- Task:
Rewrite the dolphin text from "US researchers studied" up to and including "few ‘close friends’.", swapping "youngsters" for "juveniles".

- Text:
+++

Young male dolphins cultivate ‘wingmen’ that help them find a mate in later life, while females focus on honing their fishing skills for motherhood, a study has found.

US researchers studied records of dolphin activity in Western Australia’s Shark Bay spanning some 30 years, looking at the groupings youngsters formed.

The team found that dolphins under the age of 10 spend their time on different activities in order to best prepare themselves for their adulthood.

At the age of around three to four years, dolphins leave the protection of their mothers’ sides to venture out in the world — at which point they start living in ever-changing groups, or ‘pods’, that come together and reform in different combinations.

Experts found that of the 1,700-odd bottlenose dolphins that have been monitored in Shark Bay since the 1980s, those aged 10 and under flit from pod to pod as often as every 10 minutes — but typically spend the most time with a few ‘close friends’.

The team said that this camaraderie was not a product of just happening to live in the same area and having, as a result, more frequent interactions with each other.

‘These relationships reflect true preferences,’ said paper author and biologist Allison Galezo of Duke University in Durham, North Carolina.

Ms Galezo and colleagues found that male dolphins prefer to hang out with other males, while females also favoured their own company — however, the interactions varied depending on the specific sex involved.

Male dolphins were seen to spend more of their time together — either resting or engaging in friendly contact like rubbing their flippers, swimming close together and mirroring each other’s movements. 

In contrast, the female dolphins were seen to socialise less — instead spending twice as much time foraging for fish in comparison with their male counterparts. 

According to Ms Galezo, the differences in behaviour of the young dolphins may be related to the different demands they will go on to face later in life.

‘The juvenile period can be an opportunity to develop social skills that will be important in adulthood, without the high-stakes risks that go with sexual maturity,” she explained.

Adult male dolphins in Shark Bay, for example, form pairs or gangs of threes to join forces, isolate fertile females and coerce them into mating.

Because of this, having experience of building social bonds as a youth may be vital to ensuring that they have an opportunity to pass on their genes.

For female dolphins, however, success as an adult depends on being able to take in enough calories daily to keep nursing each calf for up to three years — perhaps explaining why young females focus their time on practising foraging for fish.

The full findings of the study were published in the journal Behavioral Ecology.

+++

- Available data:
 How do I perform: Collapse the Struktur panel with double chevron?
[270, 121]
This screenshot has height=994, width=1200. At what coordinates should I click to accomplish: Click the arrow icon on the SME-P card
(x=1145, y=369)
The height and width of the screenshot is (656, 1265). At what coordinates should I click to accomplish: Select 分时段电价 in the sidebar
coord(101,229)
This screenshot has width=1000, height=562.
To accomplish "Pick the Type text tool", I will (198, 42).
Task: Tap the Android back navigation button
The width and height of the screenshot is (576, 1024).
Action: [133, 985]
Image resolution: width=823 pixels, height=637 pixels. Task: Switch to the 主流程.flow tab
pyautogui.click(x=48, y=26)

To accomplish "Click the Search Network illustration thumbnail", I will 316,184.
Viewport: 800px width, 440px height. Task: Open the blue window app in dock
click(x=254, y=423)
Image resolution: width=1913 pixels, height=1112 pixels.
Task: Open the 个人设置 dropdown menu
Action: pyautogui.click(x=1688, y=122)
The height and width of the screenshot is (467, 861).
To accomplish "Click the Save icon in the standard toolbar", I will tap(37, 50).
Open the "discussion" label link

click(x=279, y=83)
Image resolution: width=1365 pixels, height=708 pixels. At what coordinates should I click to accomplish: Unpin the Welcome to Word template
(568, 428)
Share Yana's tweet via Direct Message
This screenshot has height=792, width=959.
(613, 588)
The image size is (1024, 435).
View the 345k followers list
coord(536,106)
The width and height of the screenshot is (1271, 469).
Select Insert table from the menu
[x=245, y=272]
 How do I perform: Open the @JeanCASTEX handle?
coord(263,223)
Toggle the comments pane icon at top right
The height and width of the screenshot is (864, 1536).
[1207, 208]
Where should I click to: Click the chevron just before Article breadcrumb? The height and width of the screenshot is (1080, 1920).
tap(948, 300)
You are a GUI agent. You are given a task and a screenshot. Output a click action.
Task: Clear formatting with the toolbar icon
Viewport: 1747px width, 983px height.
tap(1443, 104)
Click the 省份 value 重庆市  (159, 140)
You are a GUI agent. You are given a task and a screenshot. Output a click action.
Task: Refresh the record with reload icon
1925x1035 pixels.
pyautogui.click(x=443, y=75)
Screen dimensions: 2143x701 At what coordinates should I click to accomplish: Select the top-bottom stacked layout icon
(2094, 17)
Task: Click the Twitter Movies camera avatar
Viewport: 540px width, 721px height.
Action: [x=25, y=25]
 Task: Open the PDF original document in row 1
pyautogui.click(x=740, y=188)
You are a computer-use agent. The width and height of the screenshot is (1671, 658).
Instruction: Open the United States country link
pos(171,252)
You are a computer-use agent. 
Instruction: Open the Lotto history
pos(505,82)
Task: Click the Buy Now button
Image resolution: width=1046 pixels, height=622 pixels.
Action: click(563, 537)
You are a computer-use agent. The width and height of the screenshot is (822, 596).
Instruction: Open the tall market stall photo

+++

- Written answer:
US researchers studied records of dolphin activity in Western Australia’s Shark Bay spanning some 30 years, looking at the groupings juveniles formed.

The team found that dolphins under the age of 10 spend their time on different activities in order to best prepare themselves for their adulthood.

At the age of around three to four years, dolphins leave the protection of their mothers’ sides to venture out in the world — at which point they start living in ever-changing groups, or ‘pods’, that come together and reform in different combinations.

Experts found that of the 1,700-odd bottlenose dolphins that have been monitored in Shark Bay since the 1980s, those aged 10 and under flit from pod to pod as often as every 10 minutes — but typically spend the most time with a few ‘close friends’.